* [TO DO]
a) Quote the hair-treatment passage word for word, starting with "In a particularly" and going on through "R—(X′)n-A3 (II)".
b) Write what comes next in the hair-treatment passage, picking up after its final sentence.

SOURCE EXTRACT Start Marker

In a particularly preferred embodiment, the composition comprises a mixture of (A1) macromers which are substituted with at least two reactive, cross-linkable groups, and (A2) macromers, which are substituted with only one reactive group. Suitable additional macromers are, for example, macromers of the following general formula:
R—(X′)n-A3 (II)
wherein R designates a monovalent organic residue, A3 designates a reactive, chemically cross-linkable group and —(X′)n- designates a divalent, thermoplastic polymer segment or oligomer segment. A3 is preferably an acrylate group or a methacrylate group. The segment (X′)n preferably represents polyalkylene glycols, their monoalkyl ethers or their block copolymers, wherein the alkylene groups are preferably ethylene groups or propylene groups and wherein the alkyl groups preferably have from 1 to 30 C atoms. Particularly preferred are mixtures of (A1) polyalkylene glycols or polycaprolactones esterified at both terminal ends with acrylic acid or methacrylic acid and (A2) polyalkylene glycol monoalkyl ethers, esterified on one terminal end with acrylic acid or methacrylic acid, wherein the alkylene groups are preferably ethylene groups or propylene groups and the alkyl groups are preferably C1 to C30 alkyl groups. Preferred as component (A1), which can also be used alone, are: poly(ε-caprolactone)-dimethacrylate, poly(DL-lactide)-dimethacrylate, poly(L-lactide-co-glycolide)-dimethacrylate, poly(ethylene glycol)dimethacrylate, poly(propylene glycol)dimethacrylate, PEG-block-PPG-block-PEG-dimethacrylate, poly(ethylene adipate)-dimethacrylate, hexamethylene carbonate dimethacrylate. Suitable as component (B) are, e.g., the following: poly(ethylene glycol)monoacrylate, poly(propylene glycol)monoacrylate and monoalkyl ethers thereof.
A further particular embodiment relates to a method of treating hair, wherein
a) has at least one hard segment with a first transition temperature T′trans, which hard segment is cross-linkable by means of physical interaction, wherein the first transition temperature is above room temperature, preferably more than 10° C. above room temperature, and
b) has at least one soft segment having a second transition temperature Ttrans, which lies below T′trans, preferably at least 10° C. below T′trans,
The shaping of the hair suitably occurs under heating to a temperature of at least T′trans, and the shape of the hair is fixed by means of cooling to a temperature below Ttrans. Room temperature usually refers to the ambient temperature, preferably at least 20° C. and, in warmer climates, preferably at least 25° C. The application of the composition onto the hair can be carried out in different ways, for example, directly by spraying or indirectly by applying the composition first to the hand or a suitable device, for example a comb, a brush etc., followed by a subsequent distribution in or onto the hair. The consistency of the composition can, for example, be that of a solution, dispersion, lotion, thickened lotion, gel, foam or a semi-solid compound, or it can be creamy or waxy.

SOURCE EXTRACT End Marker
GIVEN INFORMATION Start Marker

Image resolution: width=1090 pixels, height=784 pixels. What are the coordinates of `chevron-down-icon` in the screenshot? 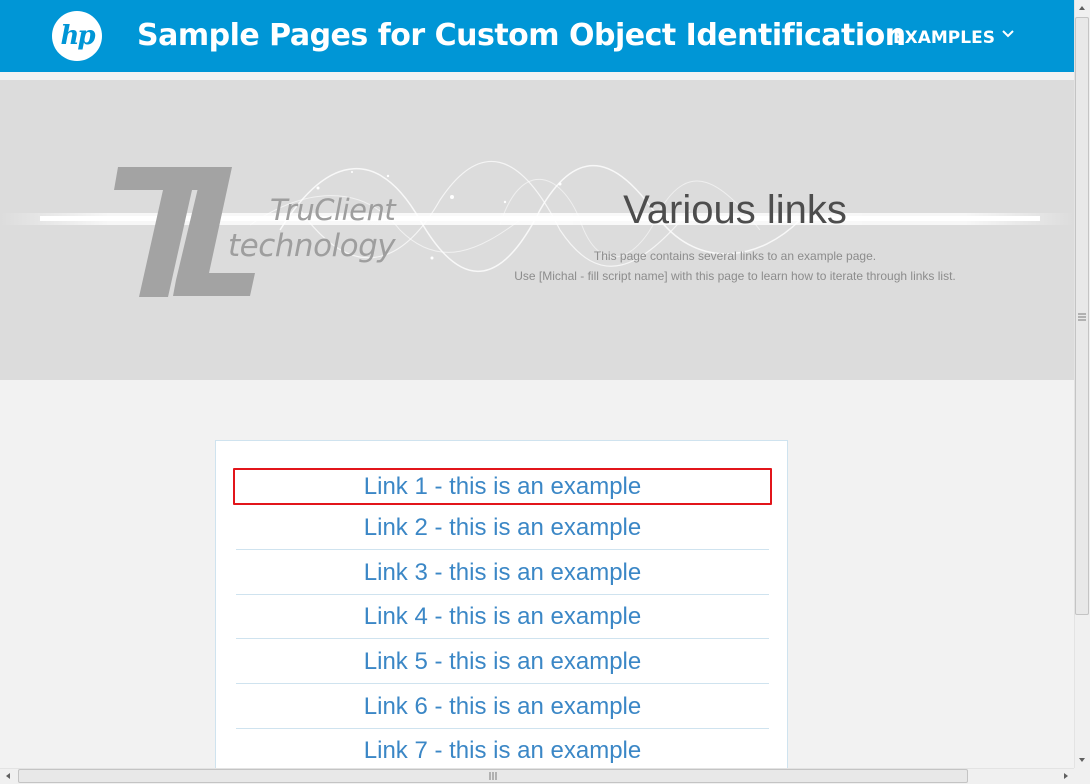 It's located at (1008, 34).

GIVEN INFORMATION End Marker

* [TASK-BY-TASK RESULTS]
a)
In a particularly preferred embodiment, the composition comprises a mixture of (A1) macromers which are substituted with at least two reactive, cross-linkable groups, and (A2) macromers, which are substituted with only one reactive group. Suitable additional macromers are, for example, macromers of the following general formula:
R—(X′)n-A3 (II)

b)
A further object of the invention is a method for impressing a second hairstyle on to a programmed, retrievable first hairstyle. In this connection, first a hairstyle (permanent shape), programmed by means of the above-mentioned method, is heated to a temperature between T′trans and Ttrans. The hair is then brought into the desired second (temporary) shape and the second shape is fixed by cooling to a temperature below Ttrans.
A further object of the invention is a method for recovering a first hairstyle (permanent shape), programmed by means of the above-mentioned method. For this purpose, a hairstyle in a temporary shape, or a hairstyle deformed by cold-forming, is heated to a temperature above Ttrans. The permanent shape is formed again spontaneously and automatically. Cold-forming of a hairstyle means a change of the hairstyle at the ambient temperature, without the supply of additional heat by means of a hairdryer or similar devices. The deformation can, for example, be caused mechanically, for example, by means of simply hanging the curls under the influence of gravity, by means of combing or brushing the hair, as a result of the wind or humidity, as the result of mechanical influences during sleep or while lying down, etc.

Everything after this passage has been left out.